Otto slid cautiously at first, before suddenly swooping like a skater, twirling right round and finishing with one leg in the air.

"My word, Otto! You're like a bally ballerina! And now, the grand finale!"

By this time they had reached the head of the stairs. Bentley vaulted onto the banister rail, kicked his feet up and slid all the way to the bottom as he had slid when he was a cub in velvet knickerbockers, his tail whirling behind him. Otto, after a moment's hesitation, followed.

The Weimaraner, however, had not had the years of experience which had taught Bentley when and how to brake. Otto caught up with his master a few yards from the end of the banister, striking him in the back and propelling them both over the newel-post to land in a bruised and giggling heap in the hall.

"OW! I say," Bentley squeaked, clasping his paws between his legs in an undignified fashion. "You're laughing, Otto! Good for you!"

The dog flung his head back, shoulders shaking. "How did you British ever vin this var?" he demanded.

"Cheeky sod!" exclaimed Bentley. He grabbed a grey ear and pulled the Weimaraner's head around, bringing the black velvet lips within reach of his own. Once they were there, it seemed a pity not to kiss them.

They might have lain all afternoon on the tiles, the doormat prickling Bentley's behind, if the doorbell had not rung. The pair sprang apart and up, Otto dusting Bentley's clothing and reaching to straighten his tie.

When the Weimaraner opened the great front door, he was a picture of dignity. A butler of his stature and composure, you would think, could never, even in far-distant puppyhood, have countenanced sliding down a banister. His task performed and their visitor admitted, he melted away up the stairs.

Bentley was not often deprived of speech. As he looked his guest up and down his mouth opened, but the ability to form words seemed temporarily to leave him.

"Hullo, Benty," Cousin Wilberforce said at last.

He was thin - thinner even than Otto - and he walked with a stick.
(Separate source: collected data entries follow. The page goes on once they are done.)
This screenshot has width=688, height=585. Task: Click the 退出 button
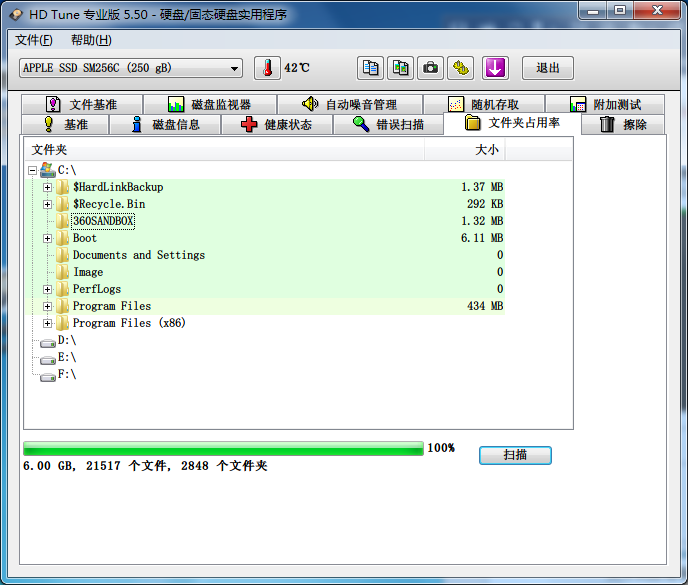click(x=548, y=68)
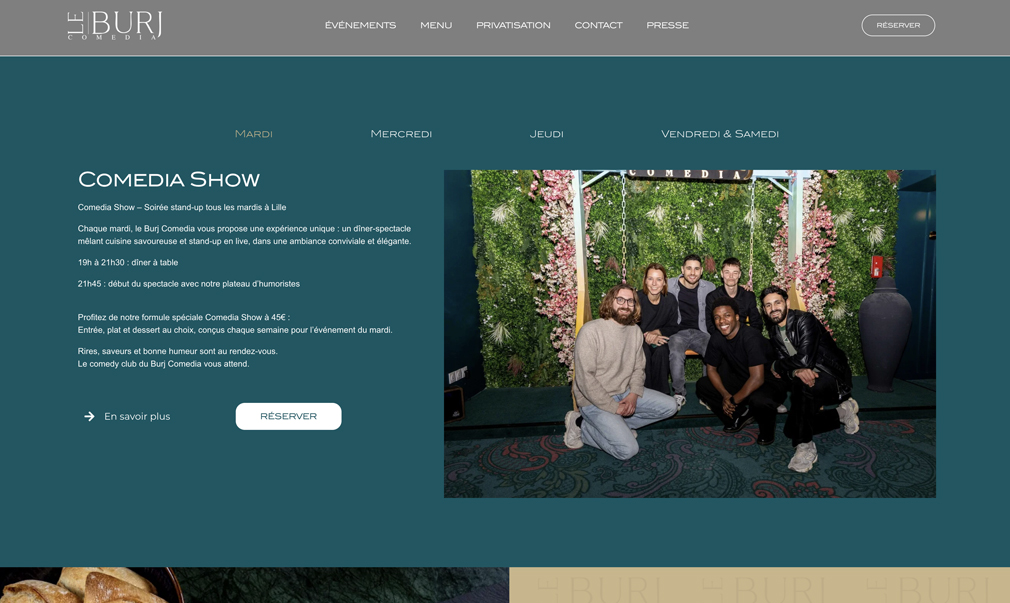The width and height of the screenshot is (1010, 603).
Task: Click the Comedia Show heading
Action: [169, 179]
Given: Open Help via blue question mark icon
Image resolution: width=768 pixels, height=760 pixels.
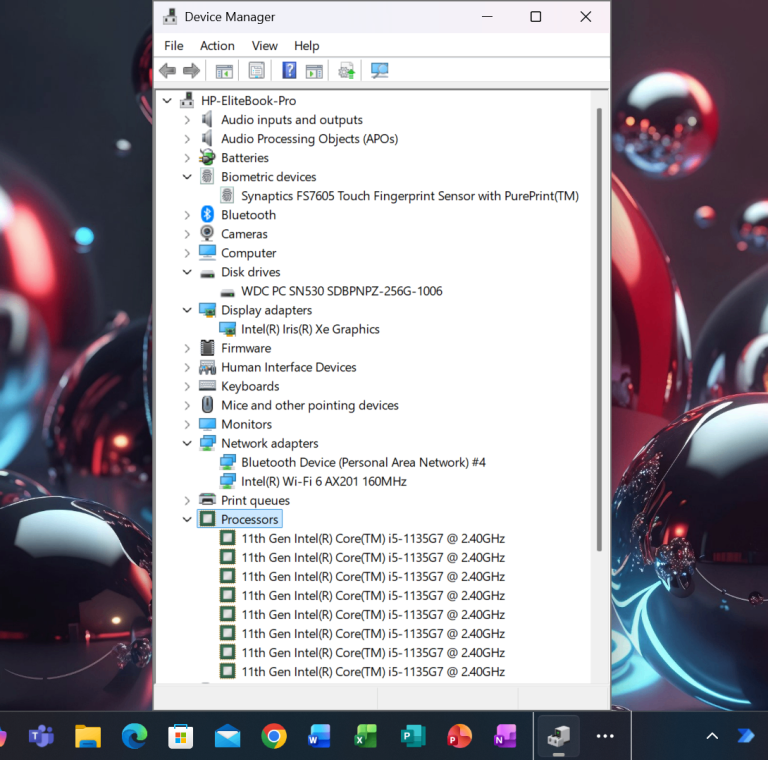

His brush, about which Bentley could remember him being girlishly vain in cubhood, had a kink halfway along, where it had been broken and set crookedly, and there was a bald patch towards the base. His rust-coloured fur lay flat and limp.

"What are you gawping at, you frightful goof?" Wilberforce asked his cousin, but there was none of the old snap in his remark, and Bentley realised he would have given a good deal to hear it.

"What happened, Wilby?" Bentley asked humbly.

"Prisoner of war camp in Germany. Poor buggers ran out of food for their own kids by the end of it - they didn't have any to spare for us." He glanced around the hall. "Gad, if I never see another Hun again it will be too soon!"

Bentley's eyes narrowed at that, and the old resentment of his cousin threatened to return, but before he could speak Otto stepped forth from the shadows.

"Please," he said, clicking his heels. "I vill show you to your room."

Wilberforce stared at the grey apparition from hollow eyes

"Schützer here has been a prisoner in the camp nearby," Bentley said. "I sort of borrowed him."

"You? 'Borrowed'? Does that mean we can expect a couple of brigades surrounding the house in the middle of the night?"

The two cousins broke into identical smiles, and the tension was gone.

"I show you to your room," Otto said again, and Bentley saw a flash of understanding pass between them. For a moment he was almost jealous of their shared experience and the instant closeness it gave his cousin and his lover...butler, dash it! His butler!

He put out a paw to stop Otto. "I just need to, er, check something in the Blue Room first," he said.

"It is already taken care of," the Weimaraner assured him solemnly. As he bent to lift Wilberforce's valise, he winked over his shoulder at Bentley.